WASHINGTON, March 8 (Reuters) - The U.S. Federal Reserve may consider holding mortgage-backed securities (MBS) longer on its balance sheet to minimize market disruption, instead of selling them as it exits at some point from easy monetary policy, a top Fed official said on Friday.
Fed Governor Elizabeth Duke also said the broad recovery in U.S. housing was likely to strengthen as an improving economy unleashed pent-up demand, but she warned that tight credit conditions could be a drag on the upswing.
“The strength of this momentum will be determined by credit availability to these new households, an availability that may be much slower to return as mortgage market participants assess the regulatory, market, and economic environment,” she said.
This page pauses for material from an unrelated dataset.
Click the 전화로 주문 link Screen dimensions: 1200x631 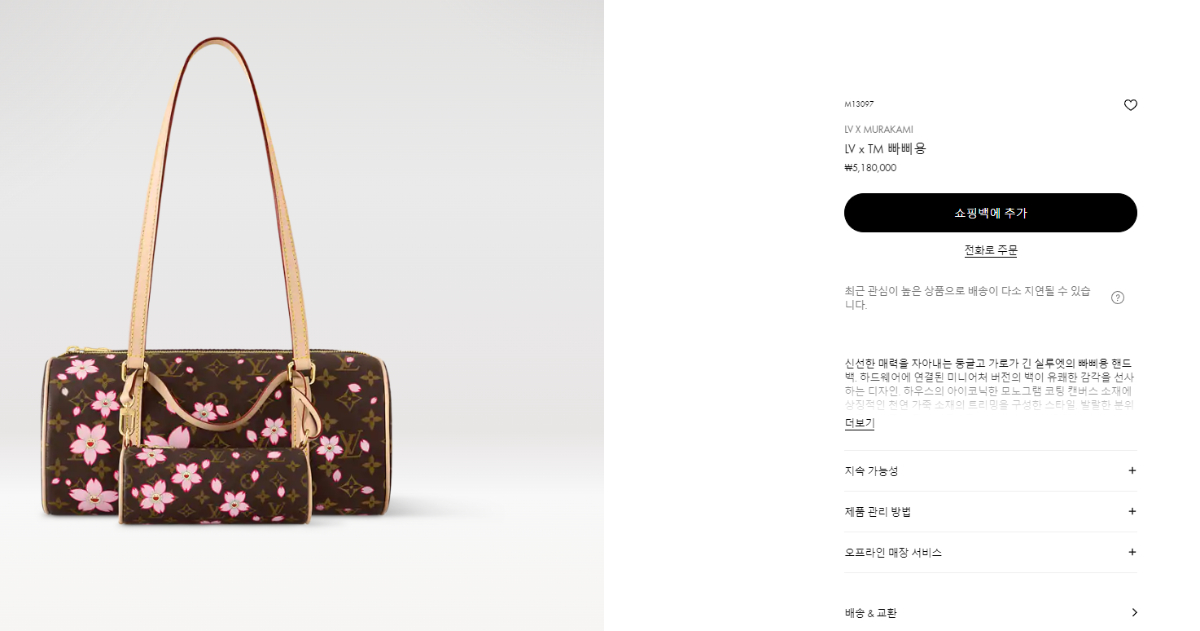pos(990,250)
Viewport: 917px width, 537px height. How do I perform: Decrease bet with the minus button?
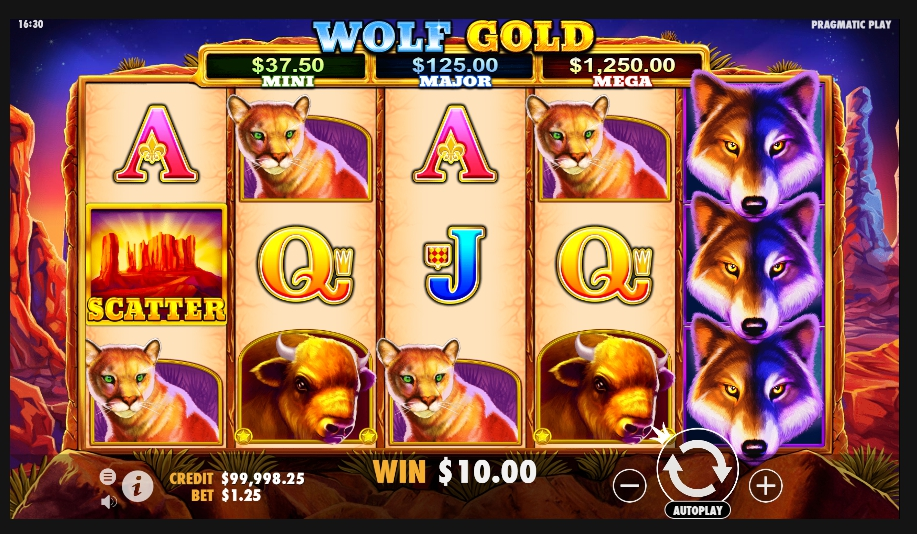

In remarks prepared for delivery to a Mortgage Bankers Association conference in Avon, Colorado, Duke reminded her audience that the Fed decided in 2011 that it would sell its MBS holdings when it eventually tightens monetary policy.
“We might conclude that sales of MBS in volumes sufficient to meet the parameters of the exit strategy principles might create significant market disruptions,” she said.
The benefits of buying mortgage-backed bonds might also get outweighed by concerns the Fed was becoming too big a part of the MBS market, and was hurting the market’s efficient functioning.
“In either case, I think we should consider alternatives, such as holding the securities for longer or allowing them to roll off more gradually,” Duke said.
The Fed is currently buying $40 billion of MBS every month, as well as $45 billion of Treasury bonds, in an aggressive bid to support the U.S. recovery.
It has also held interest rates near zero since late 2008 and vows to keep them there until unemployment hits 6.5 percent, provided inflation stays under 2.5 percent. The U.S. jobless rate fell to 7.7 percent in February from January’s 7.9 percent.